Ronaldo Green

Personal information
- Full name: Ronaldo Romario Green
- Date of birth: 1 August 2000 (age 24)
- Place of birth: Kingston, Jamaica
- Position(s): Midfielder

Team information
- Current team: UB Mingoes
- Number: 11

Youth career
- 00002012-2015: Edgewater FC

Senior career*
- Years: Team / Apps / (Gls)
- 2018–2021: Western Warriors
- 2021–2022: Waterford / 5 / (0)
- 2022–: UB Mingoes / 59 / (63)

= Ronaldo Green =

Bahamian footballer

Ronaldo Green (born 1 August 2000) is a Jamaican footballer who plays for UB Mingoes of the BFA Senior League.

==Club career==
As a youth, Green came up through the ranks of Edgewater FC, Cavalier SC, Manta Rays FC & Western Warriors and featured for the senior side of Western Warriors FC in the domestic BFA Senior League. In July 2021 he joined up with Waterford F.C. of the League of Ireland Premier Division. The following October he signed a professional contract with the club following the successful trial. He made his professional debut for the club on 25 October 2021 in a 2021 FAI Cup semi-finals match against Bohemian.

Waterford manager Marc Bircham described Green as a "young lad from the Bahamas with big potential" that he had been monitoring since his early days as manager at the club. Following the season, Waterford was relegated to the League of Ireland First Division with forty two points, the most ever earned by a relegated club.

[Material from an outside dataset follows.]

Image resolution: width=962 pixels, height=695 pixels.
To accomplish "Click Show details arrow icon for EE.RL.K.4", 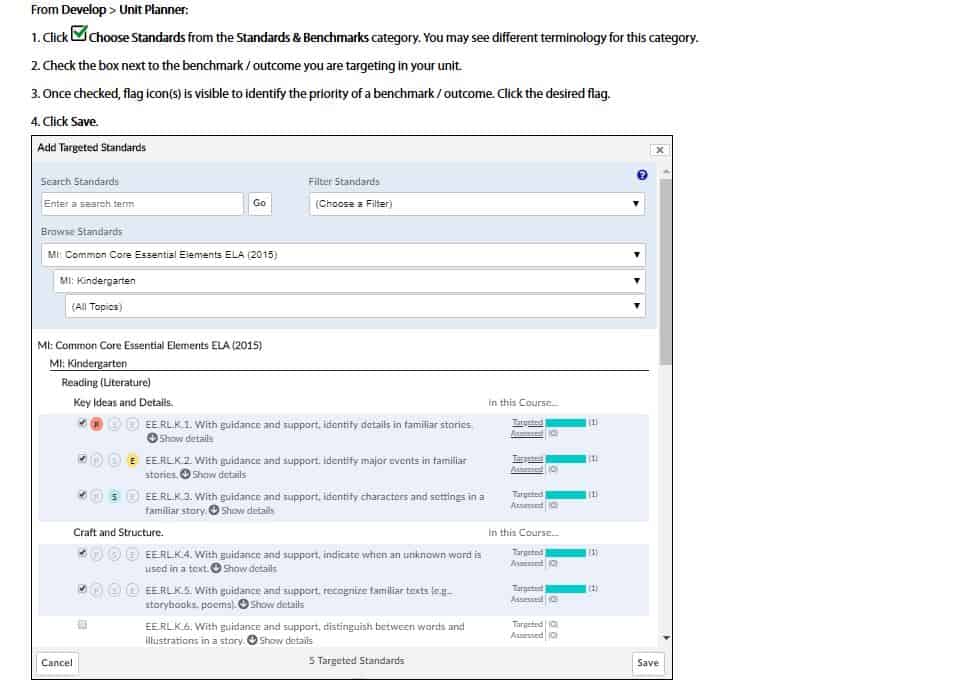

By October 2022, following his departure from Waterford, Green returned to the BFA Senior League and joined the UB Mingoes of the University of the Bahamas. In the first match of the 2022–23 season, Green scored four goals in a 5–3 victory over Renegades FC. About the performance, Mingoes assistant manager Alex Thompson said, "The win also solidifies Green as the best player in the league on the best up and coming team. He had four goals today and could have had a few more and a few more assists."